ACR Meeting Abstracts

ACR Meeting Abstracts

Abstract Number: 2122

Variation in the Prescribing Practices of Biologic Dmards

Heather O. Tory1, Josephine A. Awosogba2, Amish J. Dave2, Jonathan S. Coblyn2, Daniel H. Solomon2 and Sonali P. Desai2, 1Rheumatology Program, Division of Immunology, Boston Children's Hospital, Boston, MA, 2Division of Rheumatology, Immunology and Allergy, Brigham and Women's Hospital, Boston, MA

Meeting: 2014 ACR/ARHP Annual Meeting

Keywords: , ,

Session Information

Title: Health Services Research

Session Type: Abstract Submissions (ACR)

Background/Purpose: Biologic DMARDs (bDMARDs) are effective yet expensive treatments for RA. Variability in the prescribing practices of rheumatologists using these agents may be attributable to patient-specific clinical factors. We performed a quality improvement project to better understand this variability, comparing practice to an adapted standardized treatment pathway.
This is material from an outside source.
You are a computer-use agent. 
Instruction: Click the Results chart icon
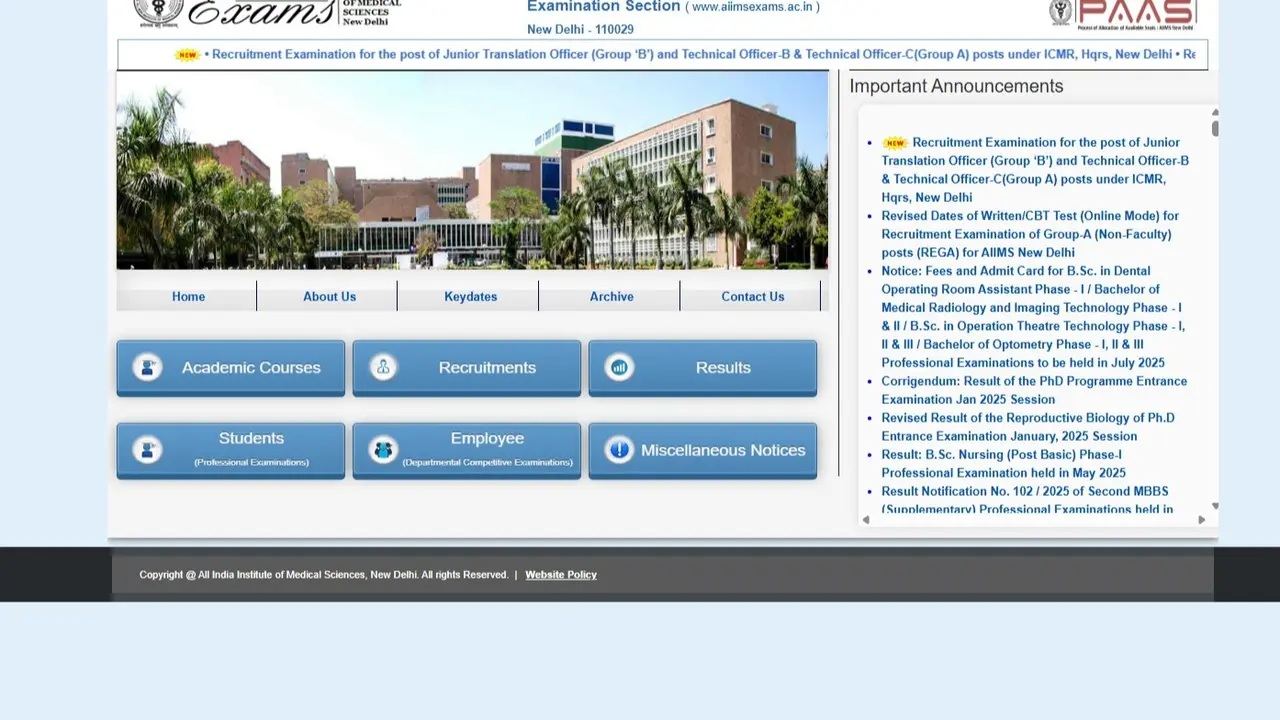(x=619, y=367)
Methods: A standardized treatment pathway was developed based on the 2012 ACR guidelines for treatment of patients with early moderate to severe RA (Singh JA et al., 2012) and was endorsed by the rheumatologists in our practice (Figure 1). This pathway differed from the ACR guidelines primarily by liberalizing the duration required for each treatment step.
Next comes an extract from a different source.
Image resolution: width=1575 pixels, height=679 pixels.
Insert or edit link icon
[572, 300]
We reviewed charts of 224 patients with ³ 3 ICD 9 codes for RA (714.0) seen at our single center academic practice who initiated a new bDMARD (first time use or a change from prior bDMARD) from January through December 2013. Data were abstracted using a standardized form, including demographics, RA characteristics, complete available medication history and reasons for medication choices. Each patient was included only once. We categorized patients as having treatment courses that did or did not follow the treatment pathway.  Inter-rater reliability (kappa), assessed by re-review of charts of patients with treatment courses that varied from the pathway, was 0.82, p < 0.001. When reviewers disagreed, final adjudication occurred through a consensus process.

Results:

224 patients initiated a new bDMARD during the study period. Mean age was 53 (range 20-84) and 183 (82%) were female. 197 (88%) had disease duration of over 2 years. Erosive disease was seen in 99 (44%) and 116 (52%) were seropositive. Only 13 patients (6%) had treatment courses that did not follow the treatment pathway (Table 1). The reasons for these variations included co-morbidities (n = 8), disease severity (n = 1) and initial care at other institutions (n = 4). None of the included patients had failed oral triple therapy prior to initiation of a biologic.

Conclusion:

We examined practice patterns for the prescription of bDMARDs at our institution and found little variability based on an adapted standardized treatment pathway. Variations from the pathway were justified by patient co-morbidities and disease characteristics, suggesting that existing variability may be appropriate.

 

 

 

Table 1: Reasons for patient treatment not following suggested pathway (N=13 out of 224)

Deviation

Number

Reason

Etanercept as initial DMARD

8

Therapy started at another institution (4)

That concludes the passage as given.